• Work required
Pick up the seminar announcement on regular left-orderings of the integer lattice, given below, and continue writing it from its last sentence.

• Source passage
Speaker: Tommy Cai (UManitoba)
Title: Regular Left-orderings of Integer Lattice
Time: 11:30am
Room: 225 St Paul's College
Zoom link: https://umanitoba.zoom.us/j/65251826619 password the first 6 Fibonacci numbers (starting with 11...)
Abstract: A finite state automaton (FSA) can be viewed as a finite directed graph whose edges are labeled by symbols from an alphabet. It has a designated initial vertex and a set of accepting vertices. The regular language recognized by the FSA is the set of all words that label paths starting from the initial vertex and ending at an accepting vertex.
A group G is left-orderable if there is a sub-semigroup P, called a positive cone, such that for every element g in G, either g is in P, or g is identity or g^{-1} is in P. We call such P a left-ordering of G, and say this left-ordering is regular if there is a FSA M, with alphabet \Sigma and language L(M) recognized by M, and there is a homomorphism \phi from \Sigma^*, the free subgroup generated by \Sigma, to G, such that \phi(L(M))=P.

• Supplied material
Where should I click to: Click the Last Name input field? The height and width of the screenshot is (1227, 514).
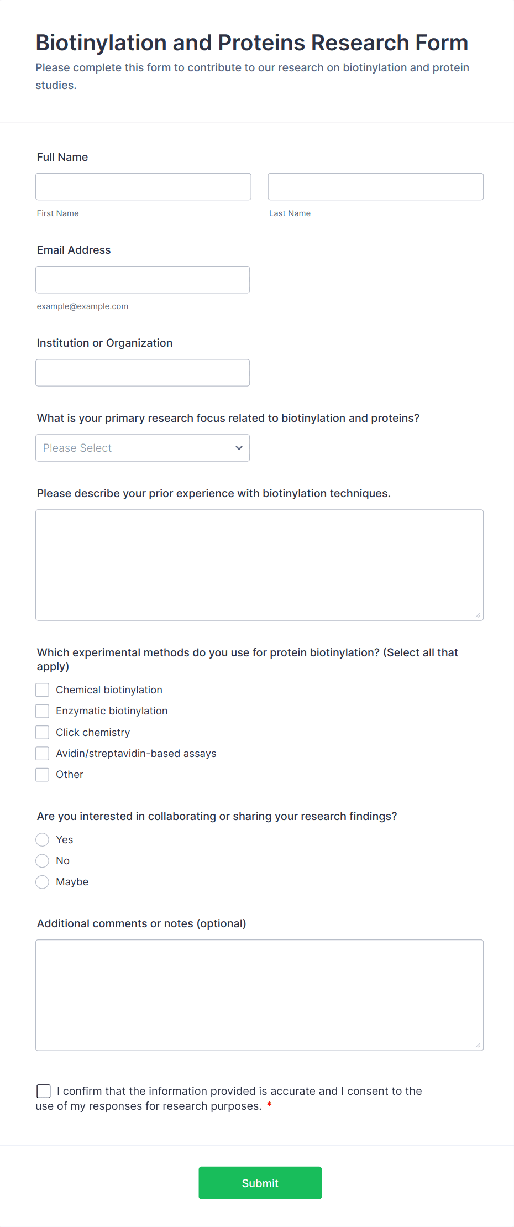click(x=375, y=187)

• The output
For each integer n, the integer lattice \mathbb Z^n is left-orderable, and it has many left-orderings. We characterize all the regular left-orderings of \mathbb Z^n.
This is a joint work with Danna Kapoostinsky and Colin Krisko.
Speaker: Ben Moore (UManitoba)
Title: Flow-critical graphs
Time: 11:30am
Room: TBA
Zoom link: TBA
Abstract: Tutte boldly conjectured that every 4-edge-connected graph admits an orientation such that every vertex has indegree - outdegree divisible by three. If true, this is a wide-reaching generalization of the fact that triangle-free planar graphs are 3-colourable. In a breakthrough result in 2013, thomassen proved that 8-edge-connected suffices, and then later he reduced this to 6-edge-connected.
I'll show that we can find orientations such that the indegree - outdegree is any prescribed value for any vertex, so long as the entire sum is divisible by 3, with one vertex preoriented, and with the graph being mostly 5-edge-connected, which is a significant strengthening of the theorem of Thomassen.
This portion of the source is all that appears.